Mon 23 July 2018 MATTHEW HOE
MATTHEW HOE >

Director

Taylor Rose TTKW has won definitively in the Court of Appeal on the long running costs argument in fixed costs cases where the defendant accepts a claimant’s Part 36 offer late. In Hislop v Perde, the Court of Appeal has ruled that fixed costs apply down to the date of acceptance. There is no discretion under Part 36 to award standard or indemnity basis costs.

Taylor Rose TTKW’s director of dispute resolution Matthew Hoe acted for the successful appellant.

The claimant’s policy argument that a claimant should get more than fixed costs on late acceptance failed because the court focussed on construing the rules. The claimant could not emulate Broadhurst v Tan (where a claimant gets indemnity costs for beating his offer at trial) because different rules applied. The court reiterated that the exceptions to fixed costs are extremely limited and are stated by the CPR.

The condensed explanation of the Court’s decision on the rules in this case is that CPR 36.13 does not apply to Section IIIA cases at all.
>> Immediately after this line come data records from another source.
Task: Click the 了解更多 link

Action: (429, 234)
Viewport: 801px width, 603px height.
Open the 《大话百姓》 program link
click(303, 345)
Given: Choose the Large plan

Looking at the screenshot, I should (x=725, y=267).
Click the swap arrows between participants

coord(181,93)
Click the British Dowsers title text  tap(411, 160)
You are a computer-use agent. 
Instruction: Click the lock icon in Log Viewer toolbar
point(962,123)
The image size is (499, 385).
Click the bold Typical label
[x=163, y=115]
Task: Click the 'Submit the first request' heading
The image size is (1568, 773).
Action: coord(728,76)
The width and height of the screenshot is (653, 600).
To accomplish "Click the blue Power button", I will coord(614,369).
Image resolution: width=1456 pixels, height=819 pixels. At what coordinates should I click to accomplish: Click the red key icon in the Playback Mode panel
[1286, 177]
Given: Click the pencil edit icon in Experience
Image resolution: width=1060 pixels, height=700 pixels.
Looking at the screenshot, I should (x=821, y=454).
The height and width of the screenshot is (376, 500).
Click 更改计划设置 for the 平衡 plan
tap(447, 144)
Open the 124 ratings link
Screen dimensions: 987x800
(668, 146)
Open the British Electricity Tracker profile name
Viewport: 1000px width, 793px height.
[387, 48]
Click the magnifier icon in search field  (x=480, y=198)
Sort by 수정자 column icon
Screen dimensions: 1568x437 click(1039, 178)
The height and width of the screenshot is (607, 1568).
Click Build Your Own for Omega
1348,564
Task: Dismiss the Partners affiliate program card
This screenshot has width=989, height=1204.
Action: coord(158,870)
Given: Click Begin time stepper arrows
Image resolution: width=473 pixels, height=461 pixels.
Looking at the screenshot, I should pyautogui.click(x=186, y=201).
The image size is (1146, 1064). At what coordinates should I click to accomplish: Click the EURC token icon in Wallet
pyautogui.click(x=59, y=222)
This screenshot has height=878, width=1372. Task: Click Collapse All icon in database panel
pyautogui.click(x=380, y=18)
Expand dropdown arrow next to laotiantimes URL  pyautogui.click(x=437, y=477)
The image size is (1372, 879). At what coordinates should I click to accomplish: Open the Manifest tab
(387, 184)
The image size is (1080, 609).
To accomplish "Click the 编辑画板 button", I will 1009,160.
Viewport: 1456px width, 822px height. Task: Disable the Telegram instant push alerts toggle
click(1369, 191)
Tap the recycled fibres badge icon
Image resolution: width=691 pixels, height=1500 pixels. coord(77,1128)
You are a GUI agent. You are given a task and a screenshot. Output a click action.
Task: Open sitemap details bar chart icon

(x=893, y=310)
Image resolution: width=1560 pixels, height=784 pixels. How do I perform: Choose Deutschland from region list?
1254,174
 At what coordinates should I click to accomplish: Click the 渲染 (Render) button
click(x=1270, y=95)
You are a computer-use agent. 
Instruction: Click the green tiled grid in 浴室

CPR 36.20 does. Because CPR 36.20 says nothing to dis-apply CPR 45.29B or D in defendant’s late acceptance cases, those rules continue to apply. If a claimant wants greater costs he has to apply under the exceptional circumstances rule CPR 45.29J, but mere late acceptance will not amount to exceptional circumstances.

The court did not address find it necessary to address the alternative arguments in the event that CPR 36.13 applied.

The court answered the policy arguments in two ways. Generally, as defendant’s costs on late acceptance were capped at fixed costs, claimants should be on a similar footing. In specific cases where there may be a particular issue on the facts, CPR 45.29J was the remedy.

Exceptional circumstances were also addressed in the linked appeal of Kaur v Committee for the time being of Ramgarhia Board Leicester, which was also allowed. The Court of Appeal said the district judge had been wrong to consider that the claimant would have gotten greater costs if the defendant had accepted the claimant’s earlier, lower offer after its relevant period rather than making a higher offer. Therefore he had misdirected himself that there were exceptional circumstances.

This judgment gives the certainty that practitioners need on this issue. The stayed cases can now be resolved.

This argument followed on the heels of Broadhurst. Just a handful of wrongly decided first instance cases caused a swathe of copycat applications. This appeal probably always came down to the argument that fixed costs were not enough in these circumstances. But it was not clear why costs increased more than they otherwise would have done after a Part 36 offer was made. So perhaps it came down to a broader contention that fixed costs are never enough. That will have to be resolved in a different way.